Task brief => In this exercise, reproduce all the entries that follow exactly.

Saved entries:
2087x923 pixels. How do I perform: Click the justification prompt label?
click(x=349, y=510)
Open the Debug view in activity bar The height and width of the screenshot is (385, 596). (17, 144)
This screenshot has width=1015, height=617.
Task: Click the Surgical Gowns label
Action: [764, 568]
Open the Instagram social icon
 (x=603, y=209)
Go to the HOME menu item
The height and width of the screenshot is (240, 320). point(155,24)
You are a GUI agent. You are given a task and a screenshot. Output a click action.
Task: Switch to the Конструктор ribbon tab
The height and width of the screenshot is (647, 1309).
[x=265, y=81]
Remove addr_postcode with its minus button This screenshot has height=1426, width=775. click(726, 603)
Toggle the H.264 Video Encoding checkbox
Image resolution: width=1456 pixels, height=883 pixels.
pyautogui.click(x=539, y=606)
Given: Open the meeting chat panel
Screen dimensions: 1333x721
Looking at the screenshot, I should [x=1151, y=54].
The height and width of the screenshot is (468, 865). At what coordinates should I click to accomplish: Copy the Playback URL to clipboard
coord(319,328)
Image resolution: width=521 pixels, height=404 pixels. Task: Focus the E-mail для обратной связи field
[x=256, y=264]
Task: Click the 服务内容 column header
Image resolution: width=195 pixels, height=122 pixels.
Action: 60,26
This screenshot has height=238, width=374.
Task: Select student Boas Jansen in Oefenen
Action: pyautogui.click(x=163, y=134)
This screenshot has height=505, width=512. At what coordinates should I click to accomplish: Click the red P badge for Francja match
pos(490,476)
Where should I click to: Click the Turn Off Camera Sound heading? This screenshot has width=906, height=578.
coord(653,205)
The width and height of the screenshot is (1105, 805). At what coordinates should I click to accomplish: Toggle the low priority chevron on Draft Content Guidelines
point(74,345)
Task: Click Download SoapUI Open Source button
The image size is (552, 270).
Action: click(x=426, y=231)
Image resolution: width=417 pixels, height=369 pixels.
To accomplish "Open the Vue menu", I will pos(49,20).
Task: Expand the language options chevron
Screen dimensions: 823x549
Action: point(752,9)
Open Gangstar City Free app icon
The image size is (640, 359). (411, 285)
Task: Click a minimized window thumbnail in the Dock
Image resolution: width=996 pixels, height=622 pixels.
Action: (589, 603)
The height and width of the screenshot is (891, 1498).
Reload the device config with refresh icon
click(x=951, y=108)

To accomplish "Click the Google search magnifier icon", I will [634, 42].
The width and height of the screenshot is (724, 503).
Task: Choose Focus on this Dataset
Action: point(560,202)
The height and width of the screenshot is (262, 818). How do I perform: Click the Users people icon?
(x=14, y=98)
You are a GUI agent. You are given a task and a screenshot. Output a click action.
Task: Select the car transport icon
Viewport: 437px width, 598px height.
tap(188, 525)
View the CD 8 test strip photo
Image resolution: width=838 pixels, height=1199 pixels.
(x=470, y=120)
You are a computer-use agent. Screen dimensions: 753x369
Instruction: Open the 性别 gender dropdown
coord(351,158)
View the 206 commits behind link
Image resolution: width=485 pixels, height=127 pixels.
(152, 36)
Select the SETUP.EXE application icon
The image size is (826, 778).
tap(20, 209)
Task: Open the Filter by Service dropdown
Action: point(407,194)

Exercise solution =>
2087x923 pixels. How do I perform: Click the justification prompt label?
click(x=349, y=510)
Open the Debug view in activity bar The height and width of the screenshot is (385, 596). (17, 144)
This screenshot has width=1015, height=617.
Task: Click the Surgical Gowns label
Action: [764, 568]
Open the Instagram social icon
 (x=603, y=209)
Go to the HOME menu item
The height and width of the screenshot is (240, 320). point(155,24)
You are a GUI agent. You are given a task and a screenshot. Output a click action.
Task: Switch to the Конструктор ribbon tab
The height and width of the screenshot is (647, 1309).
[x=265, y=81]
Remove addr_postcode with its minus button This screenshot has height=1426, width=775. click(726, 603)
Toggle the H.264 Video Encoding checkbox
Image resolution: width=1456 pixels, height=883 pixels.
pyautogui.click(x=539, y=606)
Given: Open the meeting chat panel
Screen dimensions: 1333x721
Looking at the screenshot, I should [x=1151, y=54].
The height and width of the screenshot is (468, 865). At what coordinates should I click to accomplish: Copy the Playback URL to clipboard
coord(319,328)
Image resolution: width=521 pixels, height=404 pixels. Task: Focus the E-mail для обратной связи field
[x=256, y=264]
Task: Click the 服务内容 column header
Image resolution: width=195 pixels, height=122 pixels.
Action: 60,26
This screenshot has height=238, width=374.
Task: Select student Boas Jansen in Oefenen
Action: pyautogui.click(x=163, y=134)
This screenshot has height=505, width=512. At what coordinates should I click to accomplish: Click the red P badge for Francja match
pos(490,476)
Where should I click to: Click the Turn Off Camera Sound heading? This screenshot has width=906, height=578.
coord(653,205)
The width and height of the screenshot is (1105, 805). At what coordinates should I click to accomplish: Toggle the low priority chevron on Draft Content Guidelines
point(74,345)
Task: Click Download SoapUI Open Source button
The image size is (552, 270).
Action: click(x=426, y=231)
Image resolution: width=417 pixels, height=369 pixels.
To accomplish "Open the Vue menu", I will pos(49,20).
Task: Expand the language options chevron
Screen dimensions: 823x549
Action: point(752,9)
Open Gangstar City Free app icon
The image size is (640, 359). (411, 285)
Task: Click a minimized window thumbnail in the Dock
Image resolution: width=996 pixels, height=622 pixels.
Action: (589, 603)
The height and width of the screenshot is (891, 1498).
Reload the device config with refresh icon
click(x=951, y=108)

To accomplish "Click the Google search magnifier icon", I will [634, 42].
The width and height of the screenshot is (724, 503).
Task: Choose Focus on this Dataset
Action: point(560,202)
The height and width of the screenshot is (262, 818). How do I perform: Click the Users people icon?
(x=14, y=98)
You are a GUI agent. You are given a task and a screenshot. Output a click action.
Task: Select the car transport icon
Viewport: 437px width, 598px height.
tap(188, 525)
View the CD 8 test strip photo
Image resolution: width=838 pixels, height=1199 pixels.
(x=470, y=120)
You are a computer-use agent. Screen dimensions: 753x369
Instruction: Open the 性别 gender dropdown
coord(351,158)
View the 206 commits behind link
Image resolution: width=485 pixels, height=127 pixels.
(152, 36)
Select the SETUP.EXE application icon
The image size is (826, 778).
tap(20, 209)
Task: Open the Filter by Service dropdown
Action: point(407,194)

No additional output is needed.